-- Opening Marker --
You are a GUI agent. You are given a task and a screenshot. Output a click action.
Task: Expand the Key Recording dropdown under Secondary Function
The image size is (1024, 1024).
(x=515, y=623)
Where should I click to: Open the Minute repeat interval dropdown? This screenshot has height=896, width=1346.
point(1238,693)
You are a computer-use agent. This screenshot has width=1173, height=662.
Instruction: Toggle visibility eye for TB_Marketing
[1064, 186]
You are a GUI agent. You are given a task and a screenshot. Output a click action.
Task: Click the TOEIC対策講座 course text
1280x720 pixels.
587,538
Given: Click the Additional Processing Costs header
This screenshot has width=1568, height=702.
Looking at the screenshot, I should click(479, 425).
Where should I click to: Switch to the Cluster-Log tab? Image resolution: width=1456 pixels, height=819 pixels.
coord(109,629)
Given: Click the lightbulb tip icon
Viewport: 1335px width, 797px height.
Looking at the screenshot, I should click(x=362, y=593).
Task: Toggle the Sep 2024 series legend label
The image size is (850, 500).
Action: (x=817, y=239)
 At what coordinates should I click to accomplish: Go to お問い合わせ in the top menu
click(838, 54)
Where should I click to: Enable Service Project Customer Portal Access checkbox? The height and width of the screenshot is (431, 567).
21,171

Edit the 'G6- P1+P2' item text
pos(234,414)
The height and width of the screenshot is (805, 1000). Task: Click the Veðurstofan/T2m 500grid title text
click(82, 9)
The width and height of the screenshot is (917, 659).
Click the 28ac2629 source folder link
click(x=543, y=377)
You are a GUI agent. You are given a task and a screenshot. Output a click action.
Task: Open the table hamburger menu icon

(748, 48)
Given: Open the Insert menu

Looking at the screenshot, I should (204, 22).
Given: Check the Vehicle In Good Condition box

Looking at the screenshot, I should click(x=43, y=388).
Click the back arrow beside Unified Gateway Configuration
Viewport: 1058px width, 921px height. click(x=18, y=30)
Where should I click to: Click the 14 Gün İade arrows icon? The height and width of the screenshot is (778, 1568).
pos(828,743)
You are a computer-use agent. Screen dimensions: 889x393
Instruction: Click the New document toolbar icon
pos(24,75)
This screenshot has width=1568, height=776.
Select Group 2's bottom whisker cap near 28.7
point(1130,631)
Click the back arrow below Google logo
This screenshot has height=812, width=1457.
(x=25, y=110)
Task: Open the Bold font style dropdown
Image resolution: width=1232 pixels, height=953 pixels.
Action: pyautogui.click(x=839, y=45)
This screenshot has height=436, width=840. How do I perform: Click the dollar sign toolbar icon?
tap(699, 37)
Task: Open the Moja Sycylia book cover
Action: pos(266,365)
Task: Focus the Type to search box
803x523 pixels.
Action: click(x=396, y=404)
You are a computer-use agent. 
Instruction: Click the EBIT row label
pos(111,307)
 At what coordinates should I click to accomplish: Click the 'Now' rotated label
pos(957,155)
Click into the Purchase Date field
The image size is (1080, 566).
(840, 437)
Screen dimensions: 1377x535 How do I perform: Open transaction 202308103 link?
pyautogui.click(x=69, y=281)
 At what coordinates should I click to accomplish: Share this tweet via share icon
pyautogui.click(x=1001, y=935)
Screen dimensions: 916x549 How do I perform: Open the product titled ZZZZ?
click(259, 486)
-- Closing Marker --
• [ACTION ITEM]: With nothing omitted, set down all of the records again.

• [RESPONSE AREA]:
You are a GUI agent. You are given a task and a screenshot. Output a click action.
Task: Expand the Key Recording dropdown under Secondary Function
The image size is (1024, 1024).
(x=515, y=623)
Where should I click to: Open the Minute repeat interval dropdown? This screenshot has height=896, width=1346.
point(1238,693)
You are a computer-use agent. This screenshot has width=1173, height=662.
Instruction: Toggle visibility eye for TB_Marketing
[1064, 186]
You are a GUI agent. You are given a task and a screenshot. Output a click action.
Task: Click the TOEIC対策講座 course text
1280x720 pixels.
587,538
Given: Click the Additional Processing Costs header
This screenshot has width=1568, height=702.
Looking at the screenshot, I should click(479, 425).
Where should I click to: Switch to the Cluster-Log tab? Image resolution: width=1456 pixels, height=819 pixels.
coord(109,629)
Given: Click the lightbulb tip icon
Viewport: 1335px width, 797px height.
Looking at the screenshot, I should click(x=362, y=593).
Task: Toggle the Sep 2024 series legend label
The image size is (850, 500).
Action: (x=817, y=239)
 At what coordinates should I click to accomplish: Go to お問い合わせ in the top menu
click(838, 54)
Where should I click to: Enable Service Project Customer Portal Access checkbox? The height and width of the screenshot is (431, 567).
21,171

Edit the 'G6- P1+P2' item text
pos(234,414)
The height and width of the screenshot is (805, 1000). Task: Click the Veðurstofan/T2m 500grid title text
click(82, 9)
The width and height of the screenshot is (917, 659).
Click the 28ac2629 source folder link
click(x=543, y=377)
You are a GUI agent. You are given a task and a screenshot. Output a click action.
Task: Open the table hamburger menu icon

(748, 48)
Given: Open the Insert menu

Looking at the screenshot, I should (204, 22).
Given: Check the Vehicle In Good Condition box

Looking at the screenshot, I should click(x=43, y=388).
Click the back arrow beside Unified Gateway Configuration
Viewport: 1058px width, 921px height. click(x=18, y=30)
Where should I click to: Click the 14 Gün İade arrows icon? The height and width of the screenshot is (778, 1568).
pos(828,743)
You are a computer-use agent. Screen dimensions: 889x393
Instruction: Click the New document toolbar icon
pos(24,75)
This screenshot has width=1568, height=776.
Select Group 2's bottom whisker cap near 28.7
point(1130,631)
Click the back arrow below Google logo
This screenshot has height=812, width=1457.
(x=25, y=110)
Task: Open the Bold font style dropdown
Image resolution: width=1232 pixels, height=953 pixels.
Action: pyautogui.click(x=839, y=45)
This screenshot has height=436, width=840. How do I perform: Click the dollar sign toolbar icon?
tap(699, 37)
Task: Open the Moja Sycylia book cover
Action: pos(266,365)
Task: Focus the Type to search box
803x523 pixels.
Action: click(x=396, y=404)
You are a computer-use agent. 
Instruction: Click the EBIT row label
pos(111,307)
 At what coordinates should I click to accomplish: Click the 'Now' rotated label
pos(957,155)
Click into the Purchase Date field
The image size is (1080, 566).
(840, 437)
Screen dimensions: 1377x535 How do I perform: Open transaction 202308103 link?
pyautogui.click(x=69, y=281)
 At what coordinates should I click to accomplish: Share this tweet via share icon
pyautogui.click(x=1001, y=935)
Screen dimensions: 916x549 How do I perform: Open the product titled ZZZZ?
click(259, 486)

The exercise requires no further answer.